■ Passage cité
_ _ _ _ _ _ _

Pour certaines d’entre elles, la maternité est plus qu’Adn. Pourtant, elle est la cause depuis près d’un siècle d’une quasi-excommunication du sport, car étant longtemps perçue comme incompatible avec la pratique de haut niveau. Le XXe siècle n’a parfois rien eu à envier à l’obscurantisme que l’on attribue trop facilement au Moyen-Âge.
L’une des compétitions les plus prestigieuses, les Jeux olympiques de l’ère moderne, impulsés par Pierre de Coubertin, exclut quasi totalement les femmes en 1900. Pour quels motifs ? « La santé (sic), la féminité ». Pour quelles explications ? La fertilité des femmes, estimaient certains esprits étroits, ne faisait pas bon ménage avec l’effort physique.

_ _ _ _ _ _ _

■ Ensemble de données
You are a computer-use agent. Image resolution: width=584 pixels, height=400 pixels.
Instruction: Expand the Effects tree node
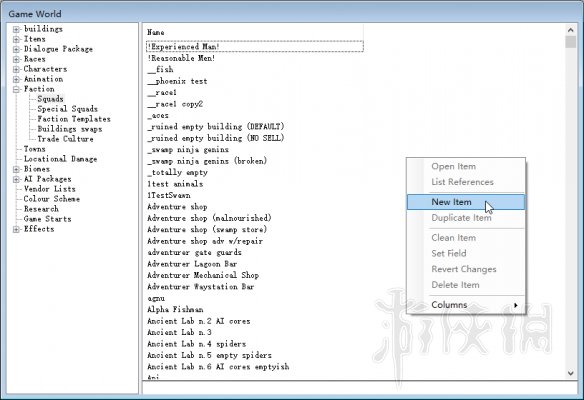[16, 229]
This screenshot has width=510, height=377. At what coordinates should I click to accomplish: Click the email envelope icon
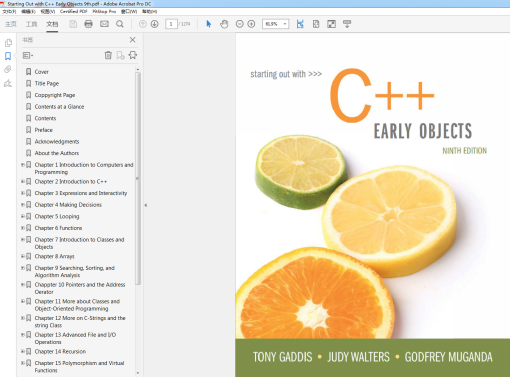tap(104, 24)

_ _ _ _ _ _ _

■ Consigne A
Mettez à jour le passage cité, de « Pour certaines d’entre » jusqu'à « facilement au Moyen-Âge. », en remplaçant « maternité » par « grossesse ».
■ Consigne B
D'après le passage cité, en quelle année les Jeux olympiques de l'ère moderne excluent-ils presque totalement les femmes ?
Ces données ne jouent aucun rôle ici.

■ Réponse rédigée A
Pour certaines d’entre elles, la grossesse est plus qu’Adn. Pourtant, elle est la cause depuis près d’un siècle d’une quasi-excommunication du sport, car étant longtemps perçue comme incompatible avec la pratique de haut niveau. Le XXe siècle n’a parfois rien eu à envier à l’obscurantisme que l’on attribue trop facilement au Moyen-Âge.

■ Réponse rédigée B
En 1900.